● REQUIRED WORK
Look in the data below for the line that contains "The image size". Copy that line and the remaining lines exactly.

====

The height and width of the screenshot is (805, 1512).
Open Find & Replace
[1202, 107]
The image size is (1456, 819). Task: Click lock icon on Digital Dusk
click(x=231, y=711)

====

● ANSWER FOR THE TASK
The image size is (1456, 819). Task: Click lock icon on Digital Dusk
click(x=231, y=711)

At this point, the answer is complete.